Calico + CIDR changes result in non functioning DNS without FQDN

[acabrele]

Steps to reproduce the issue:

minikube start
--driver='virtualbox'
--profile=cluster0
--cpus=4
--memory=4096
--cni='calico'
--extra-config=kubeadm.pod-network-cidr=10.0.1.0/24
--service-cluster-ip-range='10.0.2.0/24'
--dns-domain=cluster0.local

Full output of failed command:

Quick easy test:

curl kube-dns:53
curl: (6) Could not resolve host: kube-dns

If a FQDN is used, I see what I would expect:

curl kube-dns.kube-system.svc.cluster0.local:53
curl: (52) Empty reply from server

kubedns looks OK here, all system pods are running too:

kubectl --context cluster0 get svc -n kube-system
NAME       TYPE        CLUSTER-IP   EXTERNAL-IP   PORT(S)                  AGE
kube-dns   ClusterIP   10.0.2.10    <none>        53/UDP,53/TCP,9153/TCP   55m

But on the node (minikube ssh), resolv.conf for some reason has a .3 address:

cat /etc/resolv.conf | grep nameserver
nameserver 10.0.2.3

I tried to override with --extra-config=kubelet.cluster-dns but did not work.

Full output of minikube start command used, if not already included:
I have also tried this with v1.15

😄 [cluster0] minikube v1.14.2 on Darwin 10.14.6
✨ Using the virtualbox driver based on user configuration
👍 Starting control plane node cluster0 in cluster cluster0
🔥 Creating virtualbox VM (CPUs=4, Memory=4096MB, Disk=20000MB) ...
❗ This VM is having trouble accessing https://k8s.gcr.io
💡 To pull new external images, you may need to configure a proxy: https://minikube.sigs.k8s.io/docs/reference/networking/proxy/
🐳 Preparing Kubernetes v1.19.2 on Docker 19.03.12 ...
▪ kubeadm.pod-network-cidr=10.0.1.0/24
🔗 Configuring Calico (Container Networking Interface) ...
🔎 Verifying Kubernetes components...
🌟 Enabled addons: storage-provisioner, default-storageclass

❗ /usr/local/bin/kubectl is version 1.16.2, which may have incompatibilites with Kubernetes 1.19.2.
💡 Want kubectl v1.19.2? Try 'minikube kubectl -- get pods -A'
🏄 Done! kubectl is now configured to use "cluster0" by default

[sadlil]

@acabrele One quick question, where were the curl ran? Is it in a pod or the minikube nodes? I am guessing it should be pod. If it was ran on a pod can you try curl kube-dns.kube-system and see what happens. Also is the pod in the same namespace as kube-dns, in kube-system?

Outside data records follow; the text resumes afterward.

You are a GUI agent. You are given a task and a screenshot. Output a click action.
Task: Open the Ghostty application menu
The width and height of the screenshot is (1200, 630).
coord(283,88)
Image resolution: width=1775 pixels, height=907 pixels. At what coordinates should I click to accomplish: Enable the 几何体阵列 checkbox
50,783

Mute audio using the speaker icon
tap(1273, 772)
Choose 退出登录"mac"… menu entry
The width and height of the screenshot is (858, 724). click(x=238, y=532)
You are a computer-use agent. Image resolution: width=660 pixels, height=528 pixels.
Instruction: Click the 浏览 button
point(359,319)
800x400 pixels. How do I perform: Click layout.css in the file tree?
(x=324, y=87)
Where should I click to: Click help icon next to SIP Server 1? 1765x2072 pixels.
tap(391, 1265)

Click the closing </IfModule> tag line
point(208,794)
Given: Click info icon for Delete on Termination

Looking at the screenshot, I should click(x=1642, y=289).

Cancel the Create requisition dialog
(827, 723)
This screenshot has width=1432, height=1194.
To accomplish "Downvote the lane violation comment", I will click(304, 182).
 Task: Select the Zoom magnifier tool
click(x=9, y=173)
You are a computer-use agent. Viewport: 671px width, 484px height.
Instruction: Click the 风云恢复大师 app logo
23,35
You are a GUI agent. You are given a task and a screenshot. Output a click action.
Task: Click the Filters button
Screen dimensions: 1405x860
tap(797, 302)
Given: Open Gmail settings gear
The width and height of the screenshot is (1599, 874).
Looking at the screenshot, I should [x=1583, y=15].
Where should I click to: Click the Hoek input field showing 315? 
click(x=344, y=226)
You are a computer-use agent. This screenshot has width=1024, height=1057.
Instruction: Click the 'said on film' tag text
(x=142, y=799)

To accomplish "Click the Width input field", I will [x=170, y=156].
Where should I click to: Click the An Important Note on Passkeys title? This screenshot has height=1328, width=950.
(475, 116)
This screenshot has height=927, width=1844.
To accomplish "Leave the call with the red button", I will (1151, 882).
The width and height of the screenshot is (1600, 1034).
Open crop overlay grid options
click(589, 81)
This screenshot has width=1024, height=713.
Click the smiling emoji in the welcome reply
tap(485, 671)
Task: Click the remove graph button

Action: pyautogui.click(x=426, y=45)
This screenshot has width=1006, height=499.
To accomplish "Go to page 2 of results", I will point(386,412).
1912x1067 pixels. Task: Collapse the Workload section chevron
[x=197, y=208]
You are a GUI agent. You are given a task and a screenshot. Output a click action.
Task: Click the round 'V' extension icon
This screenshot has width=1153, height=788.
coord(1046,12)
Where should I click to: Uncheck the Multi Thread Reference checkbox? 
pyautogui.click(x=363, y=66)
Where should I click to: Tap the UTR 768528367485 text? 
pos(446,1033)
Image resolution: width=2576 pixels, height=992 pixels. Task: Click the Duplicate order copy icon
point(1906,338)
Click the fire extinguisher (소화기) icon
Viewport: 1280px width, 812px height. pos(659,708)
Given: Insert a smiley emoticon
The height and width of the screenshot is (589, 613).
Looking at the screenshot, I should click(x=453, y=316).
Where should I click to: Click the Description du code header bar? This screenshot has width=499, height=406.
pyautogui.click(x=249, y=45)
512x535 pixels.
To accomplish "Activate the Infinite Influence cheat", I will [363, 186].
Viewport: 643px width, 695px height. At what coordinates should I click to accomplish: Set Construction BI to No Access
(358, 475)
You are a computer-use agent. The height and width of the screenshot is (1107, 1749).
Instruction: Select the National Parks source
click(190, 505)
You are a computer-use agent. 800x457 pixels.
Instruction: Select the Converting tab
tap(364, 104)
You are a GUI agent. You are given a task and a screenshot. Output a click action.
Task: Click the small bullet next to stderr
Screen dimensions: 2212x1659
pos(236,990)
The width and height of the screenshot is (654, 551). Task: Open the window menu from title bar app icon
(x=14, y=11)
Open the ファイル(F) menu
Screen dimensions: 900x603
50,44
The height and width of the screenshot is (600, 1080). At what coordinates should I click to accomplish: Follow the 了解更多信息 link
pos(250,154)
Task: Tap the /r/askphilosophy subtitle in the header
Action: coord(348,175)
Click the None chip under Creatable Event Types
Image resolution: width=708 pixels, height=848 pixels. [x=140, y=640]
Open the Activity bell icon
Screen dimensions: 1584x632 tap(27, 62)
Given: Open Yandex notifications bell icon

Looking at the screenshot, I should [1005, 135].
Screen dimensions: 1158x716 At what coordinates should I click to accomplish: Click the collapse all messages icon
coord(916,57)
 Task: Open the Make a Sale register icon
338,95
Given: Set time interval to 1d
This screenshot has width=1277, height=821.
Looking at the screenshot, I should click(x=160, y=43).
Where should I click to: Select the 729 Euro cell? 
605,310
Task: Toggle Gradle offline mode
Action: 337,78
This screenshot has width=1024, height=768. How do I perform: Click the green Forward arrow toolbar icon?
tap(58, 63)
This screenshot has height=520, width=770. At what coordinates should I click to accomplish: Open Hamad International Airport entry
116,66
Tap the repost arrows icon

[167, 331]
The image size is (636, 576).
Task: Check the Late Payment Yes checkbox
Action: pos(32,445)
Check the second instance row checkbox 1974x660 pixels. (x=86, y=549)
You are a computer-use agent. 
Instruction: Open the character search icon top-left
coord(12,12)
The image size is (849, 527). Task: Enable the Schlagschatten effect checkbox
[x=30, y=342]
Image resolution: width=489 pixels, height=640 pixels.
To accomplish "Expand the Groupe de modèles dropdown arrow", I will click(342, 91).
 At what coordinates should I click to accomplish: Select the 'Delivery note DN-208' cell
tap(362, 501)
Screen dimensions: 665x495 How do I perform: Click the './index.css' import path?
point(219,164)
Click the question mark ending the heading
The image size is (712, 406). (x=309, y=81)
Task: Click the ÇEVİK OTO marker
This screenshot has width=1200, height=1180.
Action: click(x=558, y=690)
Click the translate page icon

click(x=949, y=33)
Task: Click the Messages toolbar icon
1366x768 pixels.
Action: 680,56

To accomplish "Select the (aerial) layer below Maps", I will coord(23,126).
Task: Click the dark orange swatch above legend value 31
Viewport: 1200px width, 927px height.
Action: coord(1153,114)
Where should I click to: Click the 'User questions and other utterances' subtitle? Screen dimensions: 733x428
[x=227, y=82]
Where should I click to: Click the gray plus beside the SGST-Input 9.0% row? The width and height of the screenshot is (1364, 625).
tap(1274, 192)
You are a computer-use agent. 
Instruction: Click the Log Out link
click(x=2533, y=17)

Additionally is this behaviour same with other application services?

[acabrele]

@sadlil the curl was run from an alpine based pod I was running.

I forgot to mention I had tried kube-dns.kube-system.svc too. curl of anything less than the FQDN did not work.

I have also tried a simple http server released to default namespace with a service (e.g kubectl apply -f https://raw.githubusercontent.com/cilium/cilium/v1.9/examples/kubernetes/clustermesh/global-service-example/cluster1.yaml)

# curl rebel-base
curl: (6) Could not resolve host: rebel-base
# curl rebel-base.default.svc
curl: (6) Could not resolve host: rebel-base.default.svc
# curl rebel-base.default.svc.cluster0.local
{"Galaxy": "Alderaan", "Cluster": "Cluster-1"}

Only FQDN works but it is also very slow

[sadlil]

Found out its not an issue with calico or other CNIs, its being caused by a Kubelet misconfiguration. #10049 Please try out the solution from there and let me know if this resolves your issue.